Social influences and cardiovascular risk factors as determinants of plasma fibrinogen concentration in a general population sample of middle aged men.

Abstract
OBJECTIVE--To analyse the relation between fibrinogen concentration and social class and other social factors found to be related to mortality. The results regarding cardiovascular disease are unpublished, as yet. DESIGN--Cross sectional population study. SETTING--City of Gothenburg, Sweden. SUBJECTS--639 Men from a population sample of 1016 men aged 50 in 1983. They were all employed and had no history of myocardial infarction or stroke. Fibrinogen values were available for all of them. MAIN OUTCOME MEASURE--Fibrinogen concentration in relation to socioeconomic state according to occupation, and other social influences determined as number of people in the household and scores of social activities and activities in and outside the house. RESULTS--Men with low scores for activities at home had a mean plasma fibrinogen concentration of 3.34 g/l (95% confidence interval 3.21 to 3.47), whereas those with an intermediate score had a mean concentration of 3.16 (3.00 to 3.32) g/l and those with a high score 3.02 (2.95 to 3.10) g/l.
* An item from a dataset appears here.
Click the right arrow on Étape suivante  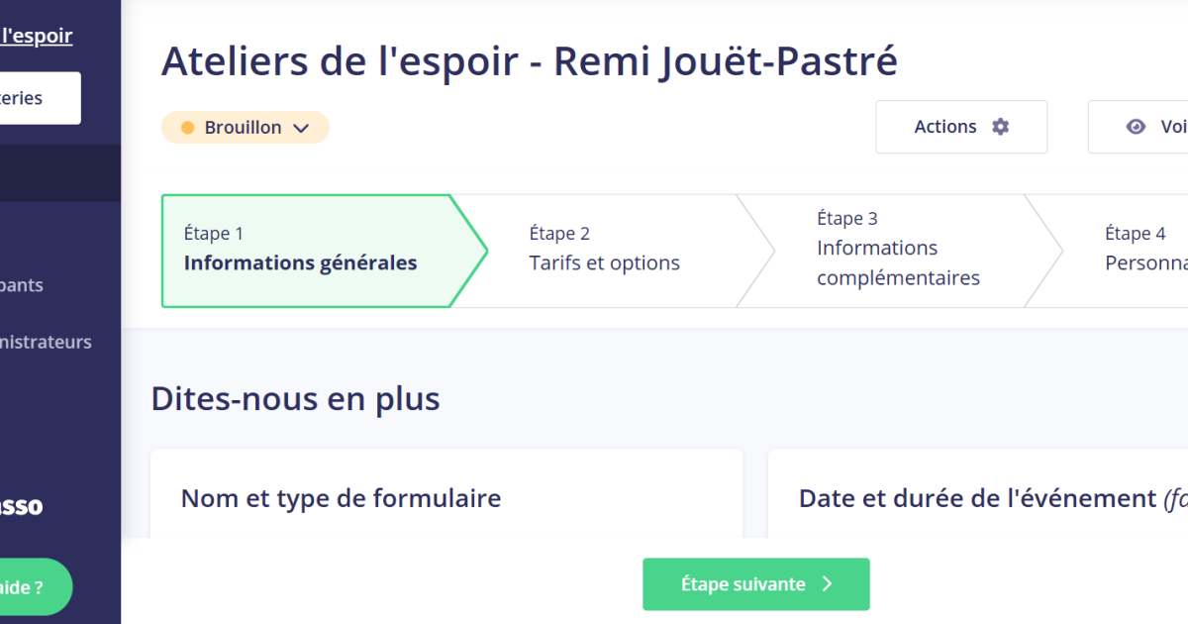(828, 584)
Similar inverse relations were noted for the two other activity scores and for occupational class (class 1 being unskilled and semiskilled workers and class 5 professionals and executives) and the number of people in the household. Smoking exerted a strong influence on fibrinogen concentration, the relations between fibrinogen concentration and social factors being evident only in non-smokers. The mean difference in fibrinogen value between the non-smokers with the lowest activity scores at home and those with the highest scores was 0.36 (0.19 to 0.54) g/l, and similar differences were seen for the two other activity scores. Multiple regression analyses showed smoking, body mass index, the sum of all activities (inverse relation), and diabetes to be independently associated with fibrinogen value, whereas occupational class (p = 0.81) and the number of people in the household (p = 0.09) were not. CONCLUSIONS--Psychosocial influences seem to influence the coagulation system in the body in a way that is associated with cardiovascular disease and premature death.